Gurugram, 3rd August 2022: Samsung Electronics will showcase new technologies and products during the Galaxy Unpacked on August 10, 2022. Ahead of the marquee event, Tae Jong Jay Yang, EVP & Head of Health R&D Team at Mobile Experience Business, Samsung Electronics, deliberates on the brand’s focus on holistic wellness and healthy habits and on setting new standards for health experiences through the upcoming Galaxy Watch series. He added, “For holistic wellness and healthy habits, it is important to understand themselves better. And it starts from Samsung’s ground breaking Bioactive sensor.”

Many people worldwide have adopted new habits and interests in the last few years. For many, these include greater physical, mental and sleep health awareness. To meet this demand, Samsung is excited to continue expanding the Galaxy Watch lineup to better cater to the many unique needs of its users — especially those with a passion for the outdoors. 

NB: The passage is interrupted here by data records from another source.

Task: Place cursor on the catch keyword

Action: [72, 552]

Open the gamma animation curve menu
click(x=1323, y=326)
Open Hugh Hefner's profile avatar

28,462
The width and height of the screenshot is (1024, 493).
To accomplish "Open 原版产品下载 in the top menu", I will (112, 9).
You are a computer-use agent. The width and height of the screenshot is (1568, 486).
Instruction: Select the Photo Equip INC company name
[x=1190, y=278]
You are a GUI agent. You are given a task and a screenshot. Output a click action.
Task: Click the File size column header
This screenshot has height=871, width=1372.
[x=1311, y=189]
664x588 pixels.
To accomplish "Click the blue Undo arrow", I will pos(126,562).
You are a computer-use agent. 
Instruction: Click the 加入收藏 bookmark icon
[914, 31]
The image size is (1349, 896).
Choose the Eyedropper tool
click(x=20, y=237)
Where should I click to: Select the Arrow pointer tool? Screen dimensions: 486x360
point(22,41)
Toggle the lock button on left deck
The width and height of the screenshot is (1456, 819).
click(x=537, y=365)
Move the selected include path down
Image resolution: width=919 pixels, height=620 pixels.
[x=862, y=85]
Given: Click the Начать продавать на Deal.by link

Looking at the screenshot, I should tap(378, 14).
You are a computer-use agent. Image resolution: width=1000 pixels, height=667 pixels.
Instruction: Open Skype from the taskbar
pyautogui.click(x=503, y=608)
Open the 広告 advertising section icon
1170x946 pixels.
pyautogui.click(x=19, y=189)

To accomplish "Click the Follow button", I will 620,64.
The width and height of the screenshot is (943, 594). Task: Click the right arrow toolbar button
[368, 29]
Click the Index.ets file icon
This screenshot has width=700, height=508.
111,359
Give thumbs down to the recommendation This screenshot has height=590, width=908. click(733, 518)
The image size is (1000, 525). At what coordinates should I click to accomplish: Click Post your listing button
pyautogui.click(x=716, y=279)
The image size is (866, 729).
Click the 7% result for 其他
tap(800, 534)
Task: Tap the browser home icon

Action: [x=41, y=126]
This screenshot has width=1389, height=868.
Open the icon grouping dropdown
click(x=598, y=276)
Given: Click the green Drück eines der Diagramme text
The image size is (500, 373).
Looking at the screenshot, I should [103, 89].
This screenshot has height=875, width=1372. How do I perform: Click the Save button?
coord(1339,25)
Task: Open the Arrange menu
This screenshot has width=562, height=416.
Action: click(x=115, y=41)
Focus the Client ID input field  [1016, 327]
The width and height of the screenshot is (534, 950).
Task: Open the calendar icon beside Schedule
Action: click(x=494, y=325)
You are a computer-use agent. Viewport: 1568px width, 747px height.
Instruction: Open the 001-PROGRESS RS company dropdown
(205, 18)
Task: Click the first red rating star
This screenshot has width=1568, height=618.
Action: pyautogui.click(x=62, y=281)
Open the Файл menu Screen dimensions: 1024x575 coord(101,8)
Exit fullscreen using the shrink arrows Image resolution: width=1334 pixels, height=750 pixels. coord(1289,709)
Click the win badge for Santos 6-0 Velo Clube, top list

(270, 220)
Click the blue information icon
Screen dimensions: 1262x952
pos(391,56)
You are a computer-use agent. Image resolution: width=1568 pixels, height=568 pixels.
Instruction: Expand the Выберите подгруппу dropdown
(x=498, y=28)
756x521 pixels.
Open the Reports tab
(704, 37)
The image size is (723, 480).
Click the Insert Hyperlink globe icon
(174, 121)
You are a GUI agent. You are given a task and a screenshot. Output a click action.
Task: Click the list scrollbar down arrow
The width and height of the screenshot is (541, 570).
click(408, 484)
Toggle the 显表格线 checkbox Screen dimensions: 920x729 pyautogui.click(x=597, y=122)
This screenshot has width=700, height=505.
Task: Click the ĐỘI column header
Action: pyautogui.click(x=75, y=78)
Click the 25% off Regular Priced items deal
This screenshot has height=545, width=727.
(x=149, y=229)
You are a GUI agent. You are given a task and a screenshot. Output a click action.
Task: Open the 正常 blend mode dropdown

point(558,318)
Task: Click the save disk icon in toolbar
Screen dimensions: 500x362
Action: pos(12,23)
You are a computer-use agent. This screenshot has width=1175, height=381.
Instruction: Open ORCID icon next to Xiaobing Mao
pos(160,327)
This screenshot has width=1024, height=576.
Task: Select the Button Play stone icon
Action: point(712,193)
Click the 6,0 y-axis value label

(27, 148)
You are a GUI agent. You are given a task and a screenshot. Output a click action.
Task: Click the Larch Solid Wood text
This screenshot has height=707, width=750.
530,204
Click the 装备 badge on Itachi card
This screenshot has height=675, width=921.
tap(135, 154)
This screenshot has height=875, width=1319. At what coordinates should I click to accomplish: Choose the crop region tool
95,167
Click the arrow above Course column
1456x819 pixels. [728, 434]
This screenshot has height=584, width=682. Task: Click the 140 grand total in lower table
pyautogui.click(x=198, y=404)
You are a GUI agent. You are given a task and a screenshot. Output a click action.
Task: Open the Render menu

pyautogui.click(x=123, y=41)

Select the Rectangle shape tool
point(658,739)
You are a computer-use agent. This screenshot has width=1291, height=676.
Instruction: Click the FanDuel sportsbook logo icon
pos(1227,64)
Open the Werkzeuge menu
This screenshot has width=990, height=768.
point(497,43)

Samsung is focused on setting new standards for health experiences through the Galaxy Watch series and across the broader product portfolio. The brand has established three key pillars to help people reach their goals: sensor innovation, connected wellness and industry collaboration.

Advanced Sensors for More Meaningful Insights

To create healthier habits and reach goals, we must know ourselves better, and this journey starts with Samsung’s groundbreaking BioActive Sensor. The BioActive Sensor delivers accurate and comprehensive health data and provides actionable insights and guidance that users can leverage during their health and wellness journey.

First introduced with the Galaxy Watch4, the BioActive Sensor uses a unique single chip that combines three powerful health sensors — Optical Heart Rate (PPG), Electrical Heart Signal (ECG) and Bioelectrical Impedance Analysis (BIA) — into one compact unit. Its streamlined design enhances performance and fits comfortably for increased accuracy and 24/7 usage. This helps users deepen their understanding, encourages action and strengthens good habits to help them achieve their goals.

The BioActive Sensor also measures body composition, which deepens users’ knowledge of their physical health, far beyond merely losing weight. The sensor sends microcurrents to measure weight maintained, skeletal muscle gained, body fat loss and body water levels relative to the goals set, helping users hit targets and keep track of what matters to them.

Wellness That Spans All Devices

Samsung provides tools that allow consumers to track overall health and wellness — at home, in the gym, or on the road. The Samsung Health app, with more than 200 million active global users, is at the centre of Samsung’s health experience across an extensive range of devices, from smartwatches to smartphones to tablets and even TVs. The app is a holistic health hub that consolidates fitness, wellness and health data and presents them intuitively for the user to leverage and maximize results. The collected information is comprehensive, easy to understand and encourages positive action.

Open Collaboration Means Better Health Experiences

To give users the best experience possible, Samsung has partnered with other leaders in technology and wellness. We have built a strong foundation with our technology, and we welcome collaboration on our open ecosystem — one that often serves as an incubator for exciting new applications, services and features. In collaboration with Google, we co-developed Wear OS and Health Connect so that more users can join the unified platform and take advantage of new services and solutions to meet everyone’s needs.

Samsung is also working extensively with third-party experts, research centres and universities to further advance wearable tracking and insight capabilities, including the National Sleep Foundation for sleep, the University of California San Diego Sleep Laboratory and the University of California, San Francisco Hypoxia Research Laboratory for sleep and blood oxygen research and Louisiana State University, Pennington Biomedical Research Center and the University of Hawaii Cancer Center for BIA research, to name a few.